(Stored items)
-.-.-

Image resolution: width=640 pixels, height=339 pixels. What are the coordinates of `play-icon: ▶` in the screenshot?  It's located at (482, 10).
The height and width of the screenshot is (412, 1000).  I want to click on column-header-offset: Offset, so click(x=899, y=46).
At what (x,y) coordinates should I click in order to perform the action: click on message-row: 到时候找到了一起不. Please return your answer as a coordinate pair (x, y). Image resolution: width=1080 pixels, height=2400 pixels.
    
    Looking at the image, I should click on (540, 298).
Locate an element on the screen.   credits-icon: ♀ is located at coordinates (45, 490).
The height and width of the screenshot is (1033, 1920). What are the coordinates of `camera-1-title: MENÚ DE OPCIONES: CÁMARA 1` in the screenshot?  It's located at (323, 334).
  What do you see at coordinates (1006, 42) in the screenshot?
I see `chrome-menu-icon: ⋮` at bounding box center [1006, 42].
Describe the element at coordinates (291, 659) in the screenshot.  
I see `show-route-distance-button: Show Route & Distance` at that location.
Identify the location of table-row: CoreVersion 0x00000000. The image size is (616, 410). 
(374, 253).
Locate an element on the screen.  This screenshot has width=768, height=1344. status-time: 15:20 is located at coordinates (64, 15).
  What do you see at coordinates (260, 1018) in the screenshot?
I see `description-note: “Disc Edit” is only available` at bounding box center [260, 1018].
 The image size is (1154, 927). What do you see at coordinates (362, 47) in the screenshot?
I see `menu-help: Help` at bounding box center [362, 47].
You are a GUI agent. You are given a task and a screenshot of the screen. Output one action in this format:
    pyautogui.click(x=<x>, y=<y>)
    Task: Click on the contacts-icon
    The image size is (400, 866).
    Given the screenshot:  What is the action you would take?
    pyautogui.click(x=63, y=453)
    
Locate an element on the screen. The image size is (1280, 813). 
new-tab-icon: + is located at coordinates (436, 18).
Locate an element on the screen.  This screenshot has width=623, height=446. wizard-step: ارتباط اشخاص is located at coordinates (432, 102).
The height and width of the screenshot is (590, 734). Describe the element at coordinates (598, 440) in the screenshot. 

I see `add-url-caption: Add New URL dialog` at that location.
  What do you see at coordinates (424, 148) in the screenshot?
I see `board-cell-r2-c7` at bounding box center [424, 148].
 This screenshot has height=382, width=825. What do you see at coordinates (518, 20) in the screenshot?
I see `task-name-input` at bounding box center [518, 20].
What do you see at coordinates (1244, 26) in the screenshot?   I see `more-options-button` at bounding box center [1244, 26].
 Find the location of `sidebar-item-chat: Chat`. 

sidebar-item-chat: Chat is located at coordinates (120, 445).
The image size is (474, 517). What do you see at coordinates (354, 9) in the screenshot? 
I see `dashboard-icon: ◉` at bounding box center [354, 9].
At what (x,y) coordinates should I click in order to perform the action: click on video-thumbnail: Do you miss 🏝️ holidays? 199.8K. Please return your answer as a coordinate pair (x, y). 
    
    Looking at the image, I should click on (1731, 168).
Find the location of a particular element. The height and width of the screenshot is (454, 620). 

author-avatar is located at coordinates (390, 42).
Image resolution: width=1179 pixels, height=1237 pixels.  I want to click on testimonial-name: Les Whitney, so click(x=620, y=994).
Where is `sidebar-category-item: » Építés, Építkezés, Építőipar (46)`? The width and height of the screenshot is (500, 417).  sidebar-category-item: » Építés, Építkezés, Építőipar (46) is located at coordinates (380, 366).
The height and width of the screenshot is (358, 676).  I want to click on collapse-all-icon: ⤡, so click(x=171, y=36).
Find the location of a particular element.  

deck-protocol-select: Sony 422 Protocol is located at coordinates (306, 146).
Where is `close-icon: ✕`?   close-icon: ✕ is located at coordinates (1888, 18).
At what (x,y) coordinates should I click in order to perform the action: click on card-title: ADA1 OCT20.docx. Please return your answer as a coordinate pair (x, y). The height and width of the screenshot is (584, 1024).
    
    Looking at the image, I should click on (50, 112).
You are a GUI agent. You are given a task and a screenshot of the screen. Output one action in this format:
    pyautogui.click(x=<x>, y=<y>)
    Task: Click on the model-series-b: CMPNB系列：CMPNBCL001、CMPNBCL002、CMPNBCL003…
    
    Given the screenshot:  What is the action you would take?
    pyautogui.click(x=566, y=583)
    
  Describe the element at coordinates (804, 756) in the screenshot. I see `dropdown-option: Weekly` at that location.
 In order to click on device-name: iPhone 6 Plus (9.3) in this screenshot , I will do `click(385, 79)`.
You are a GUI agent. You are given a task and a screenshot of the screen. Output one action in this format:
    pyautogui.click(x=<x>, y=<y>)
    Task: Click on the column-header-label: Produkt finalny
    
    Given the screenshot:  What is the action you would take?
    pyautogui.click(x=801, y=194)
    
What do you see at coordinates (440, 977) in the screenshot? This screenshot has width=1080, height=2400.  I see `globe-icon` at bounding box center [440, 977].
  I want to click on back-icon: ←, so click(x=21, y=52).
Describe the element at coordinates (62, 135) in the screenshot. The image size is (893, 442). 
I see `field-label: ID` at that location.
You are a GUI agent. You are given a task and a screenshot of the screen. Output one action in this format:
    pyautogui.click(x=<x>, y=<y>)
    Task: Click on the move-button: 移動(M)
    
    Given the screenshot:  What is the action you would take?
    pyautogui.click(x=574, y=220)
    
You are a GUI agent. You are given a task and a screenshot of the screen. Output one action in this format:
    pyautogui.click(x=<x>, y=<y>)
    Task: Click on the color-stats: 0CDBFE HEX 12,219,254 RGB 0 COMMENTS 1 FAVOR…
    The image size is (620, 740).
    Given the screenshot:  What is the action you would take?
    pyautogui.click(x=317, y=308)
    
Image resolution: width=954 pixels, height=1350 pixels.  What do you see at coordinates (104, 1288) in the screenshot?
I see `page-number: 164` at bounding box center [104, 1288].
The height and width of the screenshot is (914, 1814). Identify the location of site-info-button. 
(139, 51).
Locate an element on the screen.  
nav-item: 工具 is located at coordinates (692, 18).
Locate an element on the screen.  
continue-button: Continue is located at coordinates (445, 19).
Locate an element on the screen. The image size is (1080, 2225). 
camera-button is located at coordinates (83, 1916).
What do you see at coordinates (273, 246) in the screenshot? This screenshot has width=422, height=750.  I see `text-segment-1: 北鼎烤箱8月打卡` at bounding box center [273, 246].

-.-.-

**Brief**
Copy out the lines verbatim, starting at the line that contains "on video-thumbnail: Do" and ending after the line that contains "The height and width of the screenshot is (358, 676).".

**Problem solution**
At what (x,y) coordinates should I click in order to perform the action: click on video-thumbnail: Do you miss 🏝️ holidays? 199.8K. Please return your answer as a coordinate pair (x, y). 
    
    Looking at the image, I should click on (1731, 168).
Find the location of a particular element. The height and width of the screenshot is (454, 620). 

author-avatar is located at coordinates (390, 42).
Image resolution: width=1179 pixels, height=1237 pixels.  I want to click on testimonial-name: Les Whitney, so click(x=620, y=994).
Where is `sidebar-category-item: » Építés, Építkezés, Építőipar (46)`? The width and height of the screenshot is (500, 417).  sidebar-category-item: » Építés, Építkezés, Építőipar (46) is located at coordinates (380, 366).
The height and width of the screenshot is (358, 676).  I want to click on collapse-all-icon: ⤡, so click(x=171, y=36).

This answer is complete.